Some simple questions for you over Labour's energy policy.
They want us to be 100 percent renewable by 2030. The policy is that this is five years sooner than the current policy, so nothing has changed apart from a date.
Is changing a date a policy? In 2025, they're going to have a review to see where they are at. Is having a review a policy?
By the way, whenever we talk of renewables I remind anyone and everyone to watch Michael Moore's documentary Planet of the Humans. And if you go in with an open mind, and this is the problem with the Labour policy, do you still feel the same way about renewables at the end of the documentary?
Anyway, is a policy still a decent policy if its driven by ideology? Further, is it still a decent policy if the ideology is insisted upon despite evidence to show it's wrong?
The reasons for these questions are because the policy as announced is in fact not new. It's already set for 2035, but more importantly the journey there has already been mapped out and it doesn’t add up.
Part of making us 100 percent renewable requires us to turn Lake Onslow into a pumped hydro facility. A massive bucket of water just in case, and the bill for the bucket is $4 billion.
Another question, do we have $4 billion? No we don’t. If we spent $4 billion, would have Onslow on standby just in case make sense? No, it wouldn't.

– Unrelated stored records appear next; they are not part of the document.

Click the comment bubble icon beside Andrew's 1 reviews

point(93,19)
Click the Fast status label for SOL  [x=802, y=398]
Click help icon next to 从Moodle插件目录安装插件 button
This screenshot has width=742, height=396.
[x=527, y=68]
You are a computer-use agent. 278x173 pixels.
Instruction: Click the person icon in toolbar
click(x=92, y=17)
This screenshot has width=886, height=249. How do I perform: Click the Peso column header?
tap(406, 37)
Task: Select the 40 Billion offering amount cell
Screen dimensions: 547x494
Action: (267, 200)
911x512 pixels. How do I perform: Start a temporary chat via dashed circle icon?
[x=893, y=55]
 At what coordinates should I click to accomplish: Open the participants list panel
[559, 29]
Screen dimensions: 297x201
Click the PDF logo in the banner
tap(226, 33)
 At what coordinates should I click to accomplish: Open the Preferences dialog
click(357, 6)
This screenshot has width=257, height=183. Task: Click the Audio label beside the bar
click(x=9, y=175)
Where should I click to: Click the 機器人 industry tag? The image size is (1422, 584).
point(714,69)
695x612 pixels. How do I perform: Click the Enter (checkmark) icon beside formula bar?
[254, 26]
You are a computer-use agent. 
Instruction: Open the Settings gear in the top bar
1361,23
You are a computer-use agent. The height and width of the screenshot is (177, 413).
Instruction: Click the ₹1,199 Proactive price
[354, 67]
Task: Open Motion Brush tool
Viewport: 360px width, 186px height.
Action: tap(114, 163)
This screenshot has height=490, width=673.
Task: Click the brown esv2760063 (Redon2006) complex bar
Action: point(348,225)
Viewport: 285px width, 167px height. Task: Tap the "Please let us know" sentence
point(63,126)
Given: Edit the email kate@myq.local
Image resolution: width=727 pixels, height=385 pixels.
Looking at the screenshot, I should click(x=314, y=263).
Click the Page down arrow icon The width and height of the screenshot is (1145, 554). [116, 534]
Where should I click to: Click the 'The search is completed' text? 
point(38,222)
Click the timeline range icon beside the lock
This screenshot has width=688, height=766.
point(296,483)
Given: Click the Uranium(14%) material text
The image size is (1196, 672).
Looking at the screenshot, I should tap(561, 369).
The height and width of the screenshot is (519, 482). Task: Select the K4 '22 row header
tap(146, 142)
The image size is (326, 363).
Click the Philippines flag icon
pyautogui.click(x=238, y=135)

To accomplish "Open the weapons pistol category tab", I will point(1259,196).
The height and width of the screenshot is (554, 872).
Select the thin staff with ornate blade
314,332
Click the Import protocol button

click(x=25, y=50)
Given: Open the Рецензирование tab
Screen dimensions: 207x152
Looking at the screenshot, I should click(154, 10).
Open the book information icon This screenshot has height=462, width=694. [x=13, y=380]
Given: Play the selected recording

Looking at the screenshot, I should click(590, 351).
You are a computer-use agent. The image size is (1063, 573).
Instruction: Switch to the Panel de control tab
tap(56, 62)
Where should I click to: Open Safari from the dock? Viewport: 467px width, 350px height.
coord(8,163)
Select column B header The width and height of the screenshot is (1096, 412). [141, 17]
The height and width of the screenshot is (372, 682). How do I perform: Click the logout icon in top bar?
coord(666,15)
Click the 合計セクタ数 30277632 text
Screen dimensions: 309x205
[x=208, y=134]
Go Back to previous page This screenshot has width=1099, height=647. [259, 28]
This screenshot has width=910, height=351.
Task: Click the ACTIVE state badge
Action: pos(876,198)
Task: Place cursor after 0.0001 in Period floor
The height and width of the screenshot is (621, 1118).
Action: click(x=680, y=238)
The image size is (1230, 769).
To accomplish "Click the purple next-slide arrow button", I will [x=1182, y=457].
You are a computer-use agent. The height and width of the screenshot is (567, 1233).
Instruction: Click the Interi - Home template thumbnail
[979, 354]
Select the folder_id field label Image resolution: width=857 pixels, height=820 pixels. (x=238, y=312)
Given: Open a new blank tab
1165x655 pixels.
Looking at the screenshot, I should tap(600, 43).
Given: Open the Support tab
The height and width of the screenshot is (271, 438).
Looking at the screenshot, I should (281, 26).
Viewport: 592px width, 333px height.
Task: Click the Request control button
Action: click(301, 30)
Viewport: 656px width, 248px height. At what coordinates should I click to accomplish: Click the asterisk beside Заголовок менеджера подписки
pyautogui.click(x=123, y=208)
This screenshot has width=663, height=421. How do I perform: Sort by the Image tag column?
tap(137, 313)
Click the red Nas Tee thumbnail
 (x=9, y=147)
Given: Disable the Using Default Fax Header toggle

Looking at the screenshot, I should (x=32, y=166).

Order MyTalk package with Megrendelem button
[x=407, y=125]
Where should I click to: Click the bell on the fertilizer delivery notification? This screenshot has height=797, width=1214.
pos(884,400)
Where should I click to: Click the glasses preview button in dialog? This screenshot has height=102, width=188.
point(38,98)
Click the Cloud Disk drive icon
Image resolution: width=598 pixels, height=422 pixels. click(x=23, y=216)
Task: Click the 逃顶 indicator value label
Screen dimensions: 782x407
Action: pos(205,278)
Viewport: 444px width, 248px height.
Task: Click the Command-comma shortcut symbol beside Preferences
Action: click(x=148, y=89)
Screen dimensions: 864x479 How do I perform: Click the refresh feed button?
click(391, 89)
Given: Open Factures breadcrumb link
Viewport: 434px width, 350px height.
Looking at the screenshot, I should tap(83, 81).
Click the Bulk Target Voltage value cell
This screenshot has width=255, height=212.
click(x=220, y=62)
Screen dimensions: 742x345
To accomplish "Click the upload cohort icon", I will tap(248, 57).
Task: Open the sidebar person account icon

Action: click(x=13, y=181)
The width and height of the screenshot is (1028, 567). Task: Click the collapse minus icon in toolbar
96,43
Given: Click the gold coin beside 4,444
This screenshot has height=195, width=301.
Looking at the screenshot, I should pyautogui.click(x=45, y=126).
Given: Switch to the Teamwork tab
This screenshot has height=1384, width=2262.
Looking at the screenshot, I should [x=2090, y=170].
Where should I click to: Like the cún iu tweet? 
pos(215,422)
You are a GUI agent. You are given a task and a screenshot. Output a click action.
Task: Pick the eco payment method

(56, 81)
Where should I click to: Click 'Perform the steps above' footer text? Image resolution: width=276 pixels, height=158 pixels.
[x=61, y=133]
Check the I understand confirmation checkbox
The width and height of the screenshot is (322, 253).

How do I know this? Because the industry, as in the power industry, has looked at it and concluded it's too expensive. The Productivity Commission has also looked into it and came to the same conclusion.
I told the Prime Minister this a few weeks ago. But as is her want, she doesn’t deal in fact, reports, or experts, she deals in ideology. So, she's spending millions on another report the result of which I suspect we already know. Sort of like hiring Sir Brian Roche or Heather Simpson.
What's widely understood, Onslow aside, by anyone who knows anything about renewables, is that as a country we already do pretty well. 80-plus percent is already renewable energy already.
To get to 95 percent is doable. But beyond that it becomes pointless, it's more money than it's worth, and it's window dressing for the sake of it.
And yet here we are. They have the answers, the reports have been done, but why would you use fact and fiscal prudence when you can make it up as you go along?
So final question, was that a policy? Or was it delusional hot air? Given the target is 2030 will never see the light of day.